Narrada en forma de falso documental, esta hilarante comedia está basada “en hechos reales… y otros no tanto”. Esta es la historia de una amistad entrañable, Justino Compeán (en aquella época ejecutivo de McCann Erickson) y su amigo del alma, Eduardo “El Negro” López Negrete. Ambos (interpretados por Emiliano Zurita y Alejandro Speitzer respectivamente) se dieron a la tarea de organizar la famosa carrera de autos sin el apoyo de sus familias, pero tampoco de los anunciantes. Es ahí cuando un conocido ejecutivo de Coca-Cola (no creerán de quién se trata) les sugiere asegurar la presencia de los jóvenes en el evento y para ello, ¿qué mejor que un concierto de rock?
El guion -a cargo de Christian Cueva, Ricardo Farías y el propio director- se maneja con ligereza, privilegiando los rolling gags y el humor absurdo por sobre la exactitud histórica. No obstante, cuando llega el gran día del concierto, Cravioto recurre a material original de la época resguardado por la filmoteca de la UNAM para mezclarlo en secuencias con sus actores.
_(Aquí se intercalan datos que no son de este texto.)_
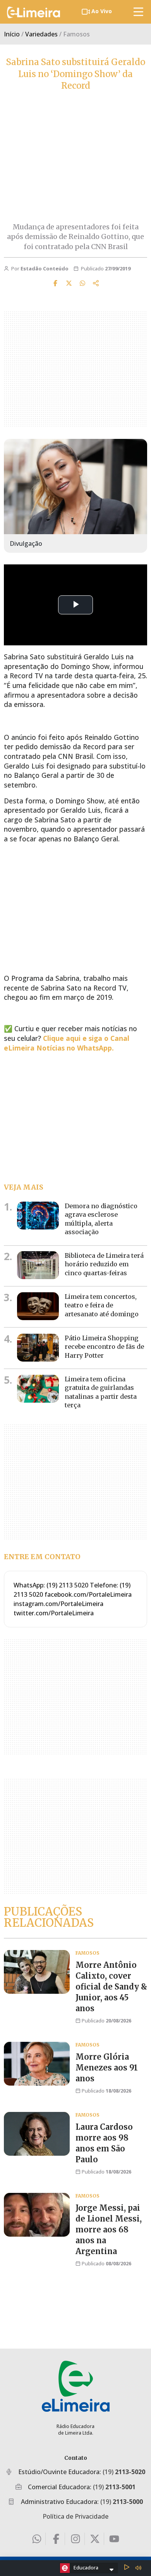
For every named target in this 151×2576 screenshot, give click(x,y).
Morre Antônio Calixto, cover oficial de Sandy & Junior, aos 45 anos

El resultado no solo es gracioso a mil por hora, sino que cuando inicia el concierto y el director mezcla secuencias reales junto con las recreadas (edición a cargo de Martha Poly Vil), dan ganas de que este falso documental fuera de verdad. Cravioto y su cinta provocan gran emoción al estar en la primera fila de uno de los conciertos que forjó la vida cultural de México. El desmadre colectivo se transformó en celebración, una pequeña venganza por aquello sucedido en 68, un grito que confirmaba: volvimos a salir.
Temas como la llegada del ejército al lugar, el escándalo que provocó la famosa “encuerada de Avándaro”, y la posterior campaña de satanización por parte del gobierno a través de medios como ¡Alarma! (cuyos titulares eran tan mochos como involuntariamente hilarantes) son tratados en esta cinta pero no con el peso que merecerían.
La película es producida por el propio Justino Compeán, y aunque esto se trate de “su versión de los hechos”, ello no le resta efectividad como comedia ni mucho menos como lo que en realidad es: una nostálgica celebración a la ingenuidad juvenil, una crítica al ridículo conservadurismo del gobierno y de los adultos en general (ni Monsiváis mismo entendió lo que sucedió en Avándaro, evento que calificó como “colonial” y de una “emulación servil”). Una cinta que festeja la amistad, el arrojo y el siempre sano ejercicio de echar desmadre.